VWF is synthesized as an ≈350-kDa precursor with a signal peptide and five kinds of structural domains arranged in the order D1-D2-D′-D3-A1-A2-A3-D4-B1-B2-B3-C1-C2-CK (Fig. 1) (5). In the endoplasmic reticulum (ER), proVWF dimerizes through disulfide bonds between C-terminal CK domains (68). The resultant “tail-to-tail” proVWF dimers are transported to the Golgi, where the propeptide (domains D1D2) is cleaved by furin and additional “head-to-head” disulfide bonds form between D3 domains, yielding multimers that condense into tubules and form Weibel–Palade bodies (6, 9).

Fig. 1.

Fig. 1.

VWF domain structure and plasmid constructs. VWF consists of five types of structural domain, as indicated. The locations of binding sites are shown for the physiological ligands factor VIII (FVIII); platelet glycoprotein Ib (GPIb); collagen types I, III, and VI; and integrin αIIbβ3. The metalloprotease ADAMTS13 cleaves the Tyr1605-Met1606 bond in domain A2. VWF multimers are held together by intersubunit disulfide bonds between CK domains, which form in the ER, and by intersubunit disulfide bonds between D3 domains, which form in the Golgi. The structures of polypeptides encoded by the plasmids used in these studies are indicated.

In fact, the expression of VWF determines the existence and also the cigar-like shape of Weibel–Palade bodies. Without VWF, endothelial cells lack Weibel–Palade bodies (10, 11), and the expression of VWF in other cell types that have a regulated secretory pathway results in the generation of organelles that are indistinguishable from Weibel–Palade bodies (12, 13).
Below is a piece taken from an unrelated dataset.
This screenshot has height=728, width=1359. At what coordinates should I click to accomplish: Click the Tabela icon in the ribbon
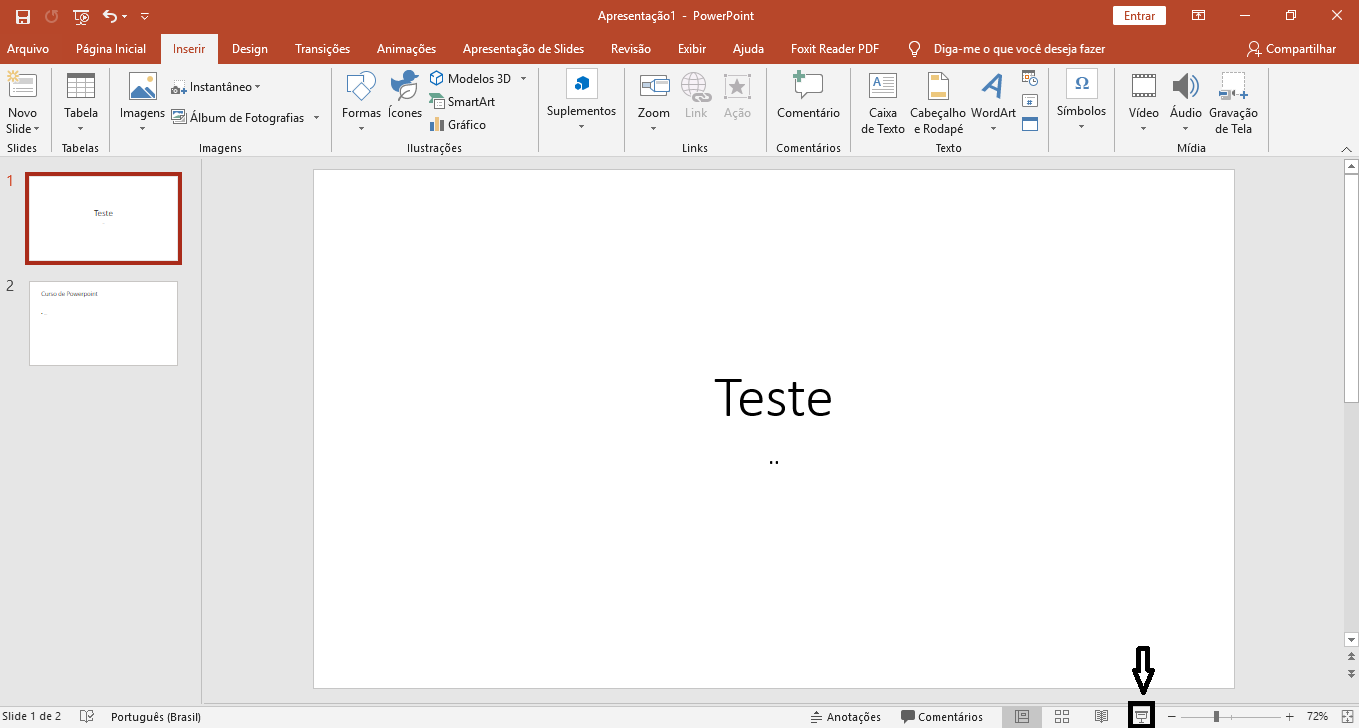click(80, 88)
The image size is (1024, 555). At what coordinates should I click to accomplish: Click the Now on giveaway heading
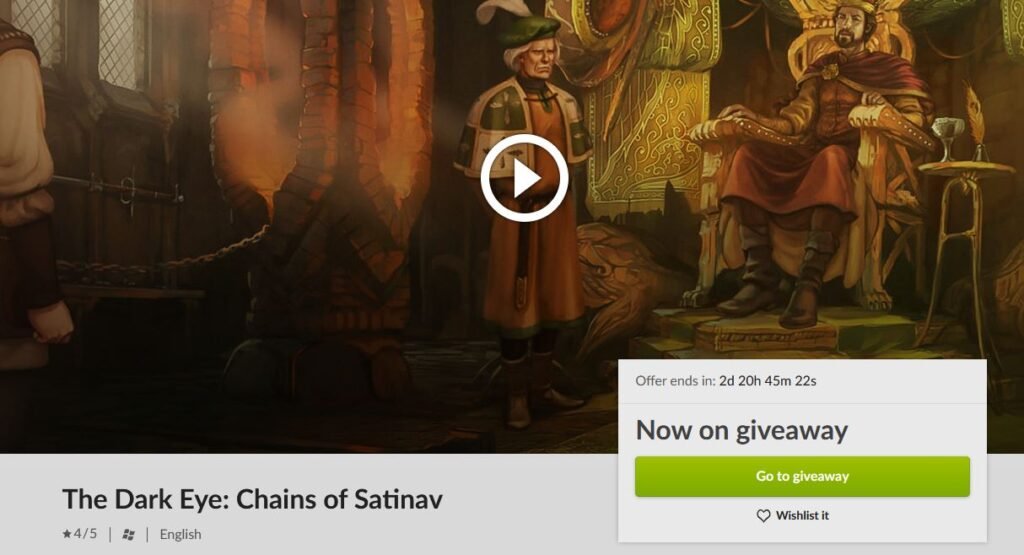741,430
This self-organizing behavior depends on a conserved set of N-terminal domains that have the dual function of promoting multimer assembly and directing tubular storage.

Multimer assembly (1416) and tubular packing (12, 17) both depend on the N-terminal D1D2D′D3 domains and require the acidic pH of the late secretory pathway (13). Furthermore, the tubular morphology of Weibel–Palade bodies is essential for the orderly secretion and hemostatic function of VWF (13). How VWF becomes organized into tubules is unknown. We have now reproduced the reversible assembly of VWF tubules in vitro from pure VWF propeptide (D1D2) and dimeric N-terminal D′D3 domains. Surprisingly, no other cellular proteins or components of Weibel–Palade bodies are required.

Results

VWF Propeptide and D′D3 Dimer Form Helical Tubules.
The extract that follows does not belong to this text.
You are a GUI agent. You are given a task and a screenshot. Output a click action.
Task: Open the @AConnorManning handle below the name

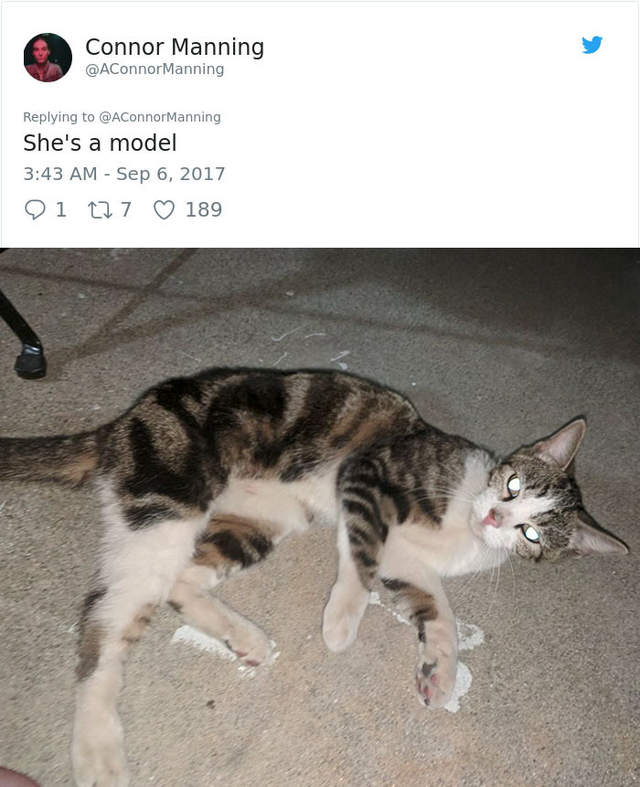tap(155, 69)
The smallest fragment of VWF that can direct tubular packing in storage granules consists of domains D1D2D′D3 from the N terminus of the VWF precursor (Fig. 1) (13, 17). Baby hamster kidney (BHK) cells that express this construct secrete a mixture of VWF propeptide (domains D1D2), D′D3 monomers, and D′D3 dimers (17, 18). We purified each of these proteins [supporting information (SI) Fig. 6] to assess their interactions under conditions that are thought to occur in the ER and Golgi.
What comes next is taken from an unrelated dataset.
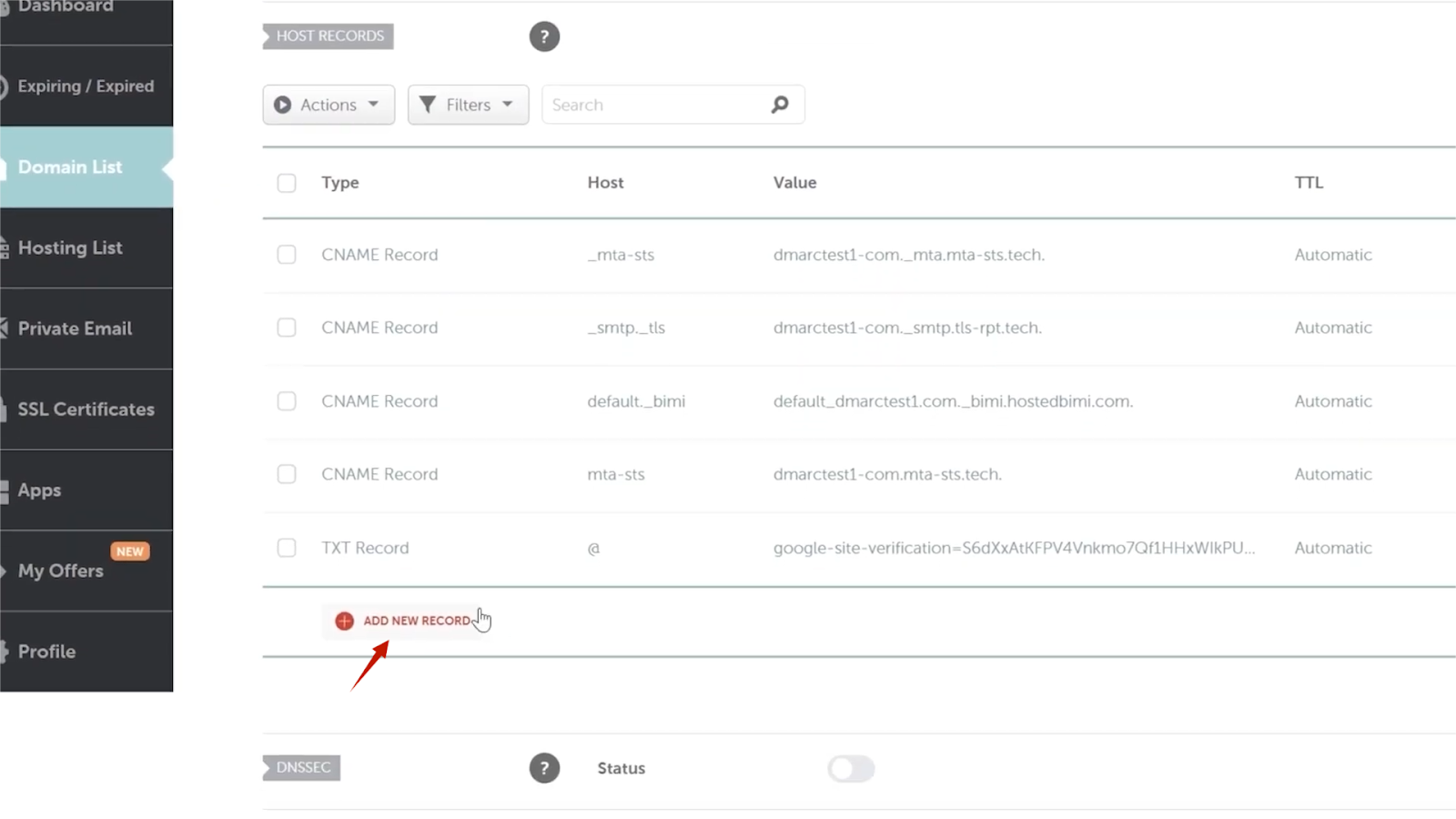Open the Actions dropdown arrow
This screenshot has height=819, width=1456.
click(373, 105)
When mixed at pH 7.4 with Ca2+ ions, D1D2 and D′D3 dimers form a complex with a mass of ≈280 kDa by multiangle light scattering (Fig. 2A and SI Table 1) composed of two D1D2 propeptides and one D′D3 dimer. EDTA dissociates the complex (Fig. 2B), whereas lowering the pH to 6.2, with Ca2+ ions, causes the reversible formation of enormous aggregates (>3 million Da) with the same stoichiometry (Fig. 2C and SI Fig. 7). By electron microscopy (EM) in negative stain (Fig. 2D), these aggregates consist of hollow tubules ≈25 nm in diameter and ≈40–300 nm in length. By quick-freeze deep-etch (QFDE) EM (19), the tubules are right-handed helices with a pitch of ≈11 nm (Fig. 2E). Top views of complete or partial turns (Fig. 2 D and F) suggest that tubules assemble from the ≈280-kDa complexes observed at pH 7.4 with Ca2+ (Fig. 2G).

Fig. 2.

Fig. 2.

Assembly of VWF tubules depends on pH and Ca2+. (A–C) D1D2 and D′D3 dimers were chromatographed on Superdex 200 at pH 7.4 with 10 mM CaCl2 (A) or 5 mM EDTA (B), or at pH 6.2 with 10 mM CaCl2 (C). (Insets) Column fractions were analyzed by SDS/PAGE and stained with Coomassie blue. (D and E) By EM in negative stain (D) or QFDE (E), (D1D2)2-D′D3 dimer aggregates at pH 6.2, with Ca2+, consist of hollow tubules. (F) Axial views suggest a tetragonal arrangement of the 280-kDa complexes that assemble with Ca2+ at pH 7.4. (G) QFDE EM of (D1D2)2-D′D3 dimer complex at pH 7.4. (H) D1D2 and D′D3A1 dimers (SI Fig. 8) assemble into longer right-handed helices. A left-handed actin filament is highlighted in pink. (Scale bars, 100 nm.)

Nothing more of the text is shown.